Big Data means big challenges – and opportunities

The era of Big Data means insurers must balance the benefits with increasing responsibility. The burden of responsibility will undoubtedly increase…

The era of Big Data means insurers must balance the benefits with increasing responsibility. The burden of responsibility will undoubtedly increase with the introduction of General Data Protection Regulation (GDPR). Sean Crotty discusses the key issues.

Big Data is driving profound and wide-ranging changes across the insurance industry, making business more efficient for insurers who must deal with massive volumes of data – and at the same time presenting major challenges.

For example, Big Data can potentially help with the cost of certain premiums, while certain databases that we advise upon – such as CUE (Claims and Underwriting Exchange) – enable the insurance industry to operate much more efficiently.

Yet, despite the commercial value that derives from holding and using large quantities of data, significant risks must be carefully managed in relation to processing personal data.

GDPR will come into effect in May 2018, bringing (amongst other things) substantially increased fines of €20 million (approximately £17 million), or four per cent of annual global turnover for certain contraventions. GDPR should not be taken lightly!

In addition to these swingeing financial penalties, enhanced data subject rights mean potential regulatory pitfalls. For example, the right to easily withdraw consent for processing represents a major concern in terms of how it will affect conditions for processing by insurers.

Insurers should also prepare for other data subject rights which will be introduced by the GDPR, including the right of erasure (also called the 'right to be forgotten'), together with the right to data portability and, in certain circumstances, the right to object to automated decisions or profiling – a major risk in relation to Big Data.

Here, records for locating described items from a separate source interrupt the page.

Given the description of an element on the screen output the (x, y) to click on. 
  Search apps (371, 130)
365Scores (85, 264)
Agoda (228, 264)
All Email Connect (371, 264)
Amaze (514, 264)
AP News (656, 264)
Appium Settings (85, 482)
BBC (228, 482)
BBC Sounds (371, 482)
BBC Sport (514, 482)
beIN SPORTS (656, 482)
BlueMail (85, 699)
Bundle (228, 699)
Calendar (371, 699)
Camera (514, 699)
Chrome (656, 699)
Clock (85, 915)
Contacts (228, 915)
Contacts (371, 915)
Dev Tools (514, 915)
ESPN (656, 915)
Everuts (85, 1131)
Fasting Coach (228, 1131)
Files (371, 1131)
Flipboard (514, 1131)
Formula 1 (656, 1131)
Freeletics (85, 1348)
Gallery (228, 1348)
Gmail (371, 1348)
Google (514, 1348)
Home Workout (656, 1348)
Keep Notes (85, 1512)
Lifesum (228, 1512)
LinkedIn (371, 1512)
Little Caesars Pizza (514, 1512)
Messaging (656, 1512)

We currently await the final draft of the Data Protection Bill, so it's a question of watching this space in relation to its impact upon the insurance industry. However, it is clear that the final versions will have major implications for the use of personal data by the UK insurance industry.

Although many see the GDPR as a burden because of increased fines, statutory timetables for breach notification, increased data subject rights and, importantly, reputational damage, GDPR is also a golden opportunity to get your house in order and ensure that you are using data correctly.

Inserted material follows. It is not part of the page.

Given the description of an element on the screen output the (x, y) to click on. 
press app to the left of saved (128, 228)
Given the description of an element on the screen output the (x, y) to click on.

Surprisingly, under the Data Protection Act 1998, many organisations have been operating on 'a wing and a prayer' when it comes to data protection compliance. GDPR is a healthy wake-up call that will force insurers to process data correctly.

Moreover, you can mitigate the risks through ensuring compliance – for example carrying out privacy impact assessments (if required) and recording your data processing operations correctly – so that you don't fall foul of the stricter regulatory regime.

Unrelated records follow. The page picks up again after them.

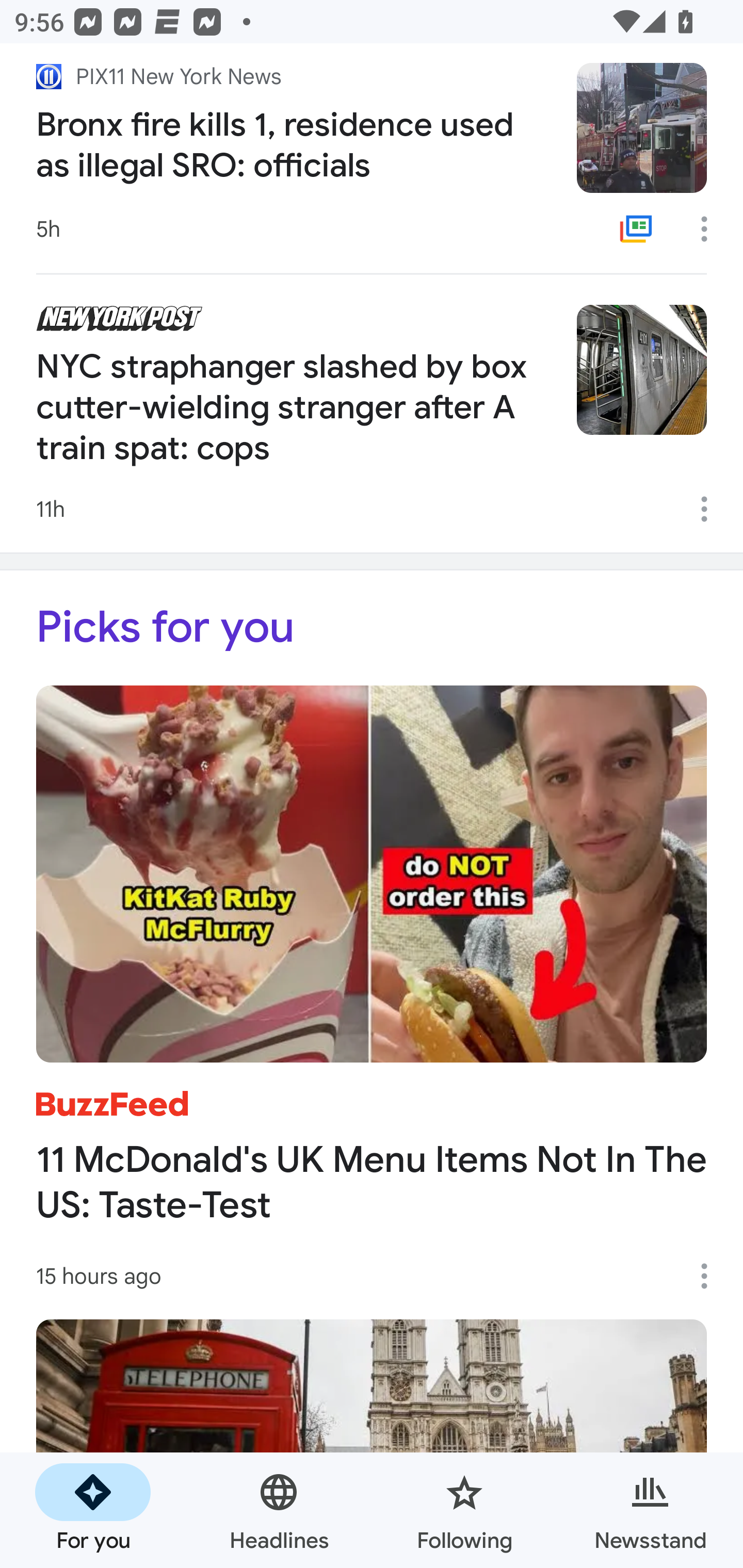
More options (711, 228)
More options (711, 508)
More options (711, 1276)
For you (92, 1509)
Headlines (278, 1509)
Following (464, 1509)
Newsstand (650, 1509)
Given the description of an element on the screen output the (x, y) to click on. 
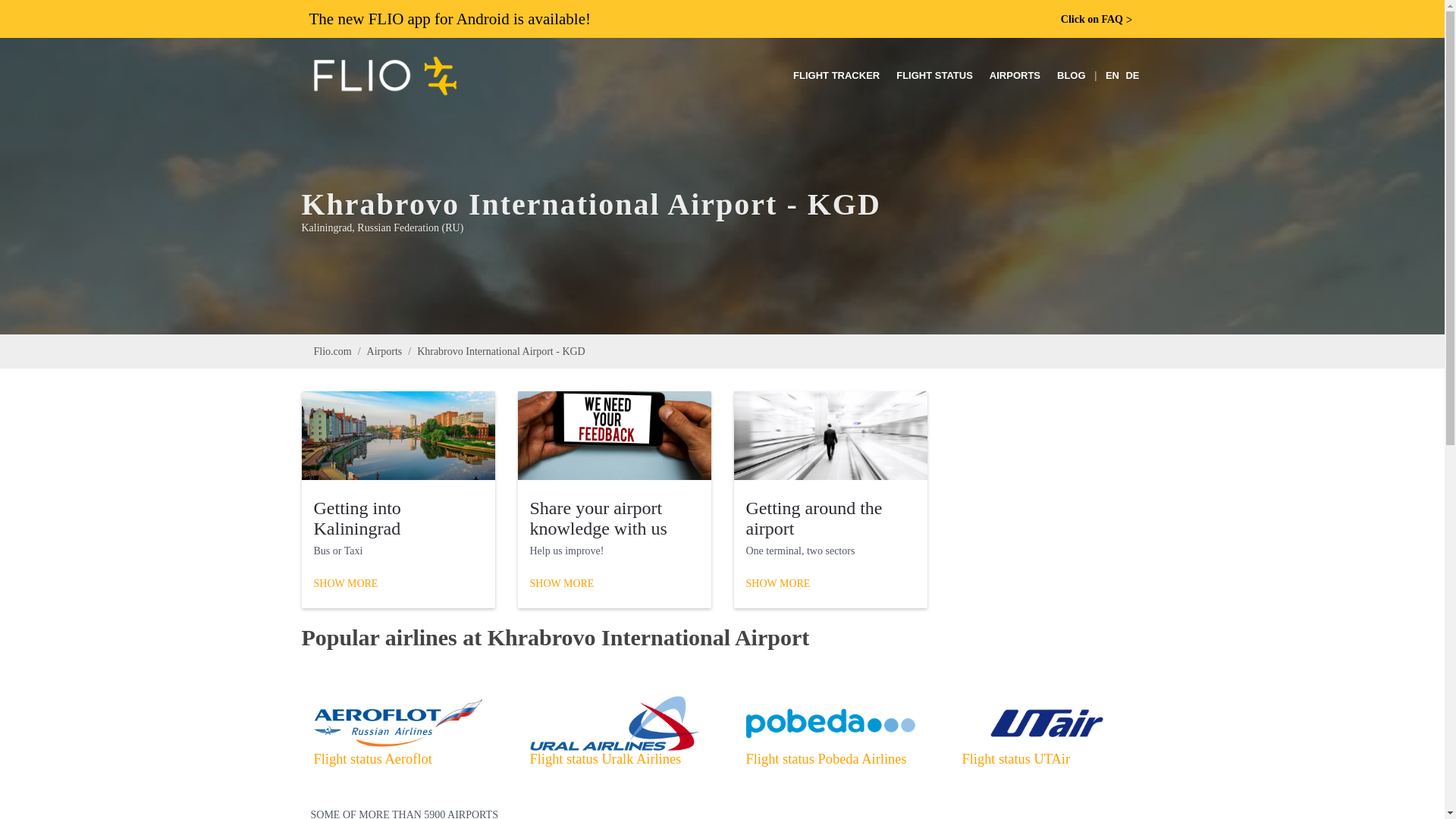
FLIGHT STATUS (933, 75)
SHOW MORE (346, 583)
Flio.com (333, 351)
Flight status UTAir (1015, 758)
SHOW MORE (777, 583)
Flight status Aeroflot (373, 758)
FLIGHT TRACKER (836, 75)
Flight status Uralk Airlines (605, 758)
Airports (384, 351)
Flight status Pobeda Airlines (826, 758)
SHOW MORE (561, 583)
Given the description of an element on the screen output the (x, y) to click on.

It's important to keep in mind that GDPR relates to personal data – data that allows a living individual to be identified – and not necessarily all Big Data, which by its nature is often anonymised. However, if the data being processed isn't personal data, although the GDPR may not have a major impact, such data should be protected as an important asset of the business.

When determining whether or not data is personal data, it should be noted that care must be taken as this is not always obvious. For example, if personal data is anonymised at a later date, it has been personal data at an earlier stage, and therefore the GDPR will apply at some point.

Many insurance databases will consist of personal data because – with the exception of purely statistical information – that's what benefits the insurance industry!

So, while GDPR undoubtedly represents major challenges to the insurance industry, the new regime should be embraced as an opportunity to improve risk management procedures and make data processing operations more efficient. If you haven't commenced your GDPR preparations yet, there is no time like the present.

GDPR is also a golden opportunity to get your house in order and ensure that you are using data correctly.